1.2.5 CCK-8测定HDFSCs增殖活性采用24孔板的共培养体系,每组设6个复孔,每孔加1 mL培养基常规培养;空白对照组只加入1 mL培养基。24 h后开始实验,移除Transwell小室,待检测孔PBS冲洗3次,再加入500 μL培养基和50 μL CCK-8溶液,孵箱中孵育3 h后,每孔吸出100 μL到新的96孔板中,于酶标仪450 nm波长测光密度值[D(450)],连续检测7 d。以培养时间为横轴,光密度值为纵轴绘制生长曲线。
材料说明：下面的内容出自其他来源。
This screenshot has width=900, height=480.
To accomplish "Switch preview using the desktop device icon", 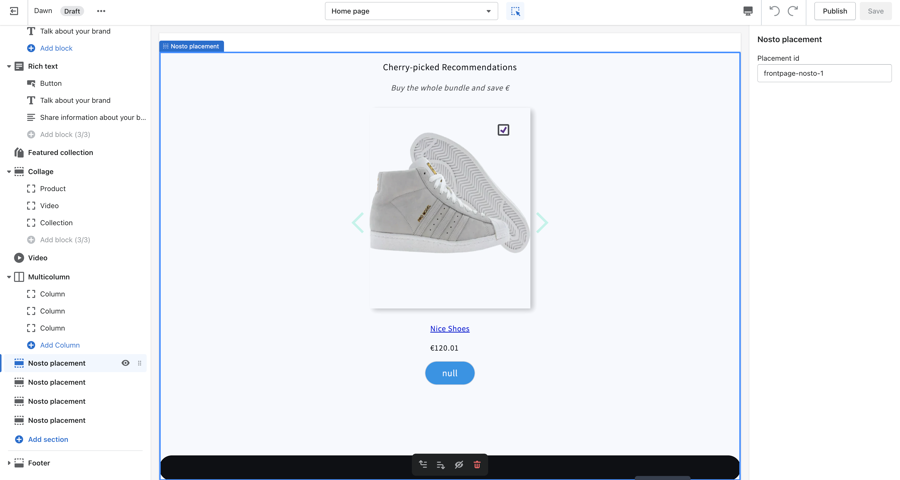I will tap(748, 11).
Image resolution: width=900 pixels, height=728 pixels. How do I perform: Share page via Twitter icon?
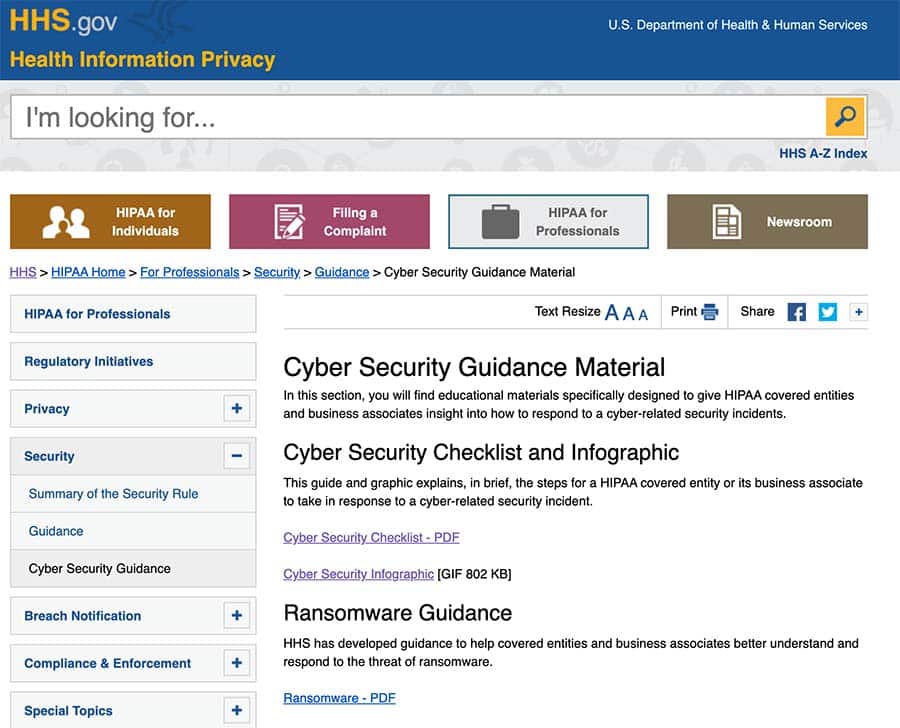pyautogui.click(x=827, y=312)
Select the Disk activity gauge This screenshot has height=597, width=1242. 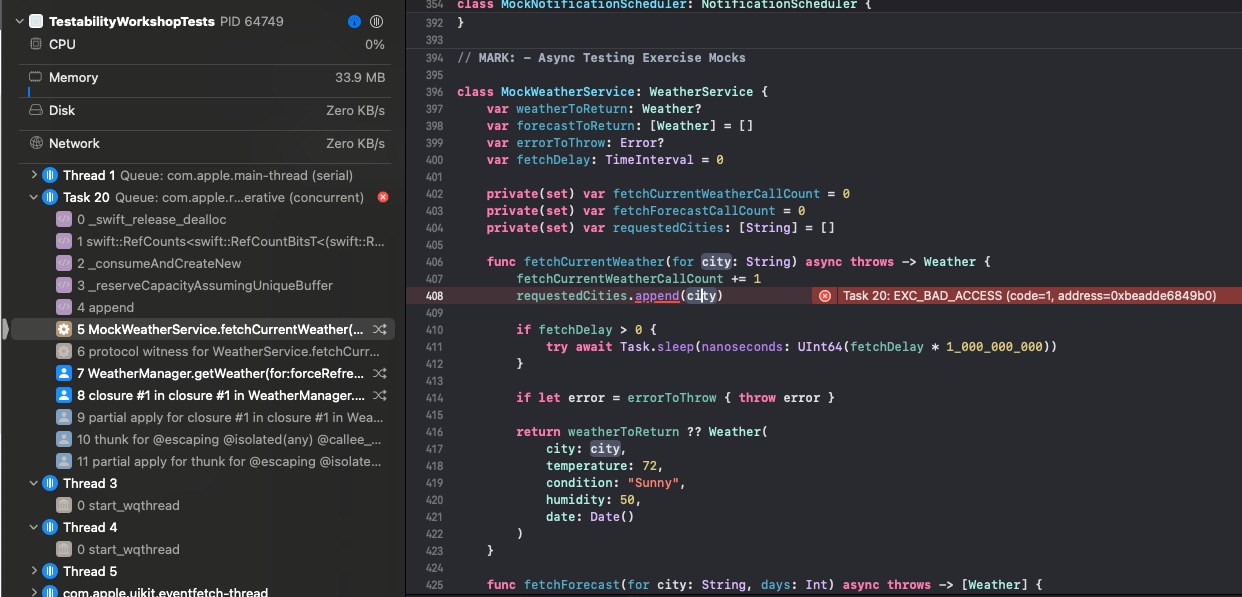pyautogui.click(x=62, y=111)
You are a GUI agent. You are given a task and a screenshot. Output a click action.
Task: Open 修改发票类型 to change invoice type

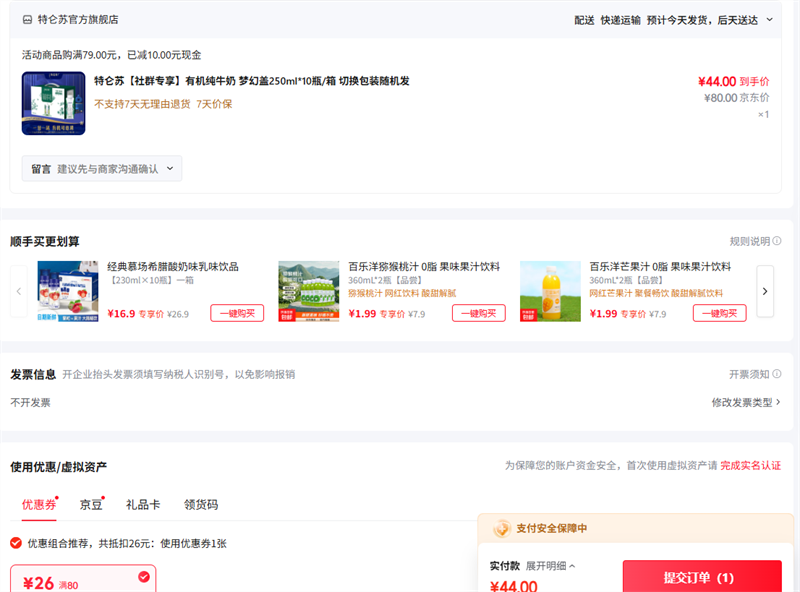745,402
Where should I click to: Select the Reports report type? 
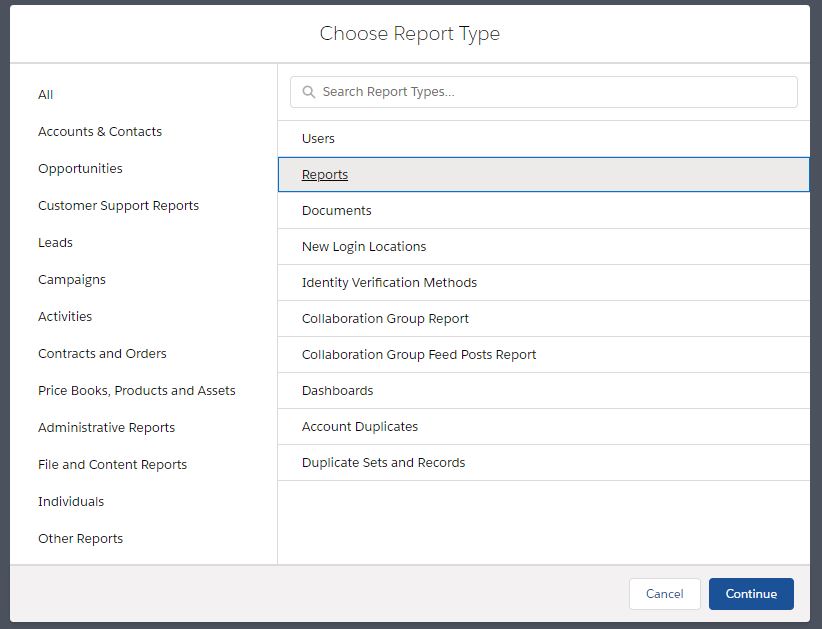click(325, 175)
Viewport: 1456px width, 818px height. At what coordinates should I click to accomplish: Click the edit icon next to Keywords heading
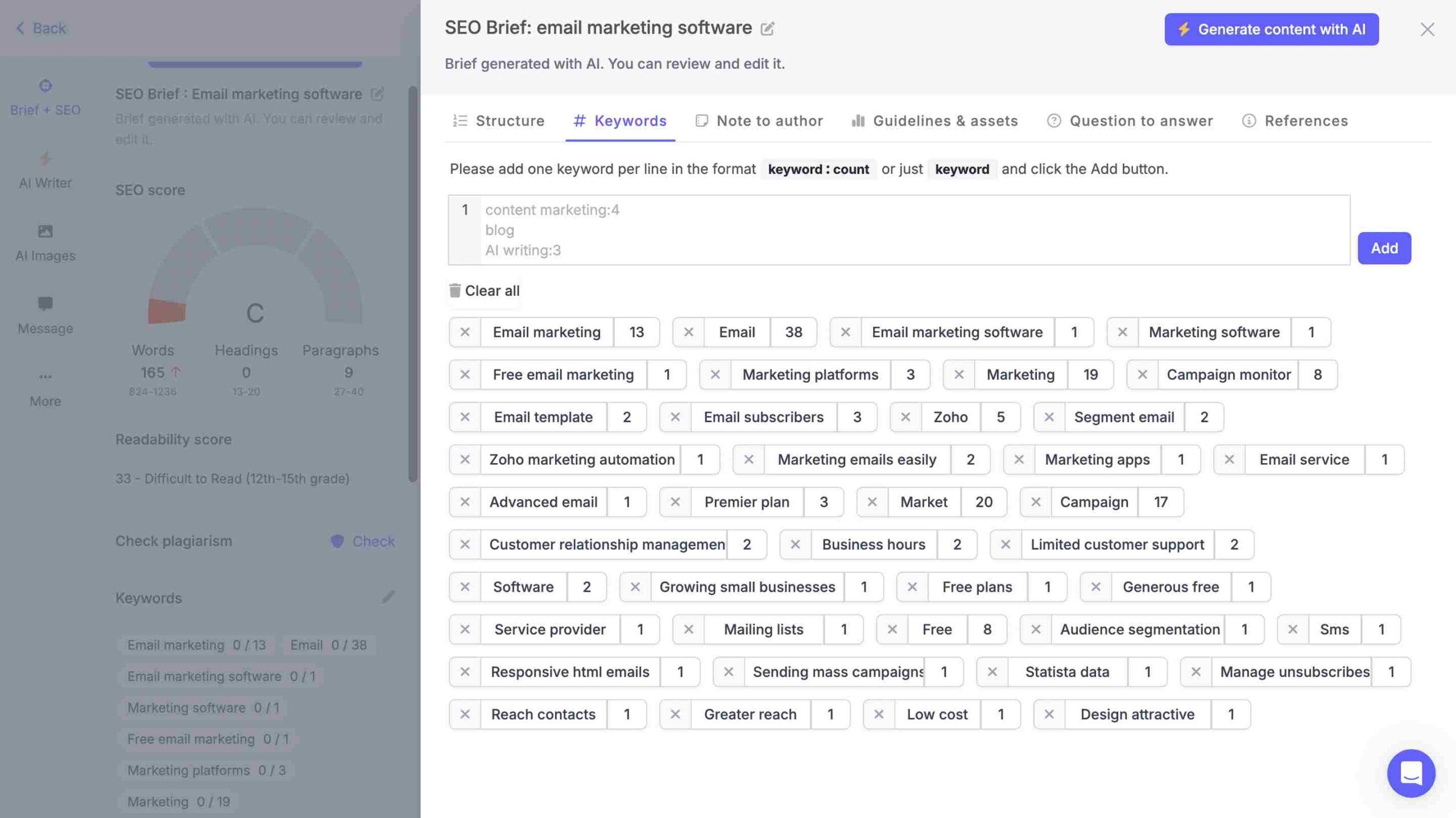(388, 598)
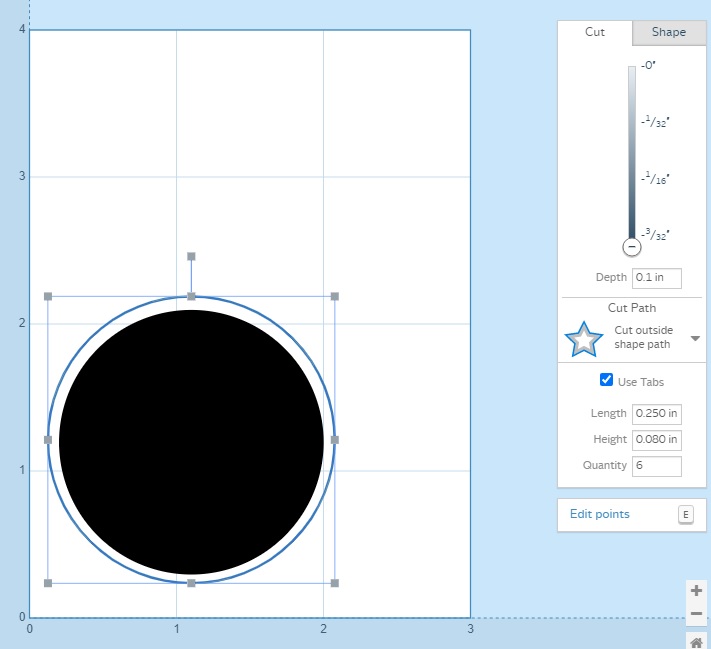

1.2.6 实时荧光定量PCR检测mRNA的表达TaKaRa试剂盒提取共培养1周后6孔板中共培养组和对照组HDFSCs总RNA,根据试剂盒说明书进行反转录,反转录所得cDNA利用Syber Green检测试剂盒进行荧光定量PCR检测,均采用20 μL反应体系,引物见表1。PCR反应条件:95 ℃预变性3 min,95 ℃ 10 s;60 ℃ 30 s,72 ℃ 90 s,40个循环。Bio-Rad CFX Manager实时荧光定量PCR仪监测记录数据,结果采用2-△△Ct法进行计算。本实验重复3次。
引物 | 引物序列 | 产物长度(bp) |
ALP | 上游 5′-TAAGGACATCGCCTACCAGCTC-3′ | 170 |
下游 5′-TCTTCCAGGTGTCAACGAGGT-3′ | ||
Runx2 | 上游 5′-CTTTACTTACACCCCGCCAGTC-3′ | 127 |
下游 5′-AGAGATATGGAGTGCTGCTGGTC-3′ | ||
BSP | 上游 5′-GATTTCCAGTTCAGGGCAGTAG-3′ | 169 |
下游 5′-CCCAGTGTTGTAGCAGAAAGTG-3′ | ||
OPN | 上游 5′-CAGTTGTCCCCACAGTAGACAC-3′ | 127 |
下游 5′-GTGATGTCCTCGTCTGTAGCATC-3′ | ||
Col-1 | 上游 5′-AACATGGAGACTGGTGAGACCT-3′ | 145 |
下游 5′-CGCCATACTCGAACTGGAATC -3′ | ||
GAPDH | 上游 5′-GAGCCAAAAGGGTCATCATCTC-3′ | 542 |
下游 5′-AAAGGTGGAGGAGTGGGTGTC-3′ |
采用SPSS 19.0统计软件进行相关数据分析,实验数据以x±s方式表示,两组间比较采用t检验。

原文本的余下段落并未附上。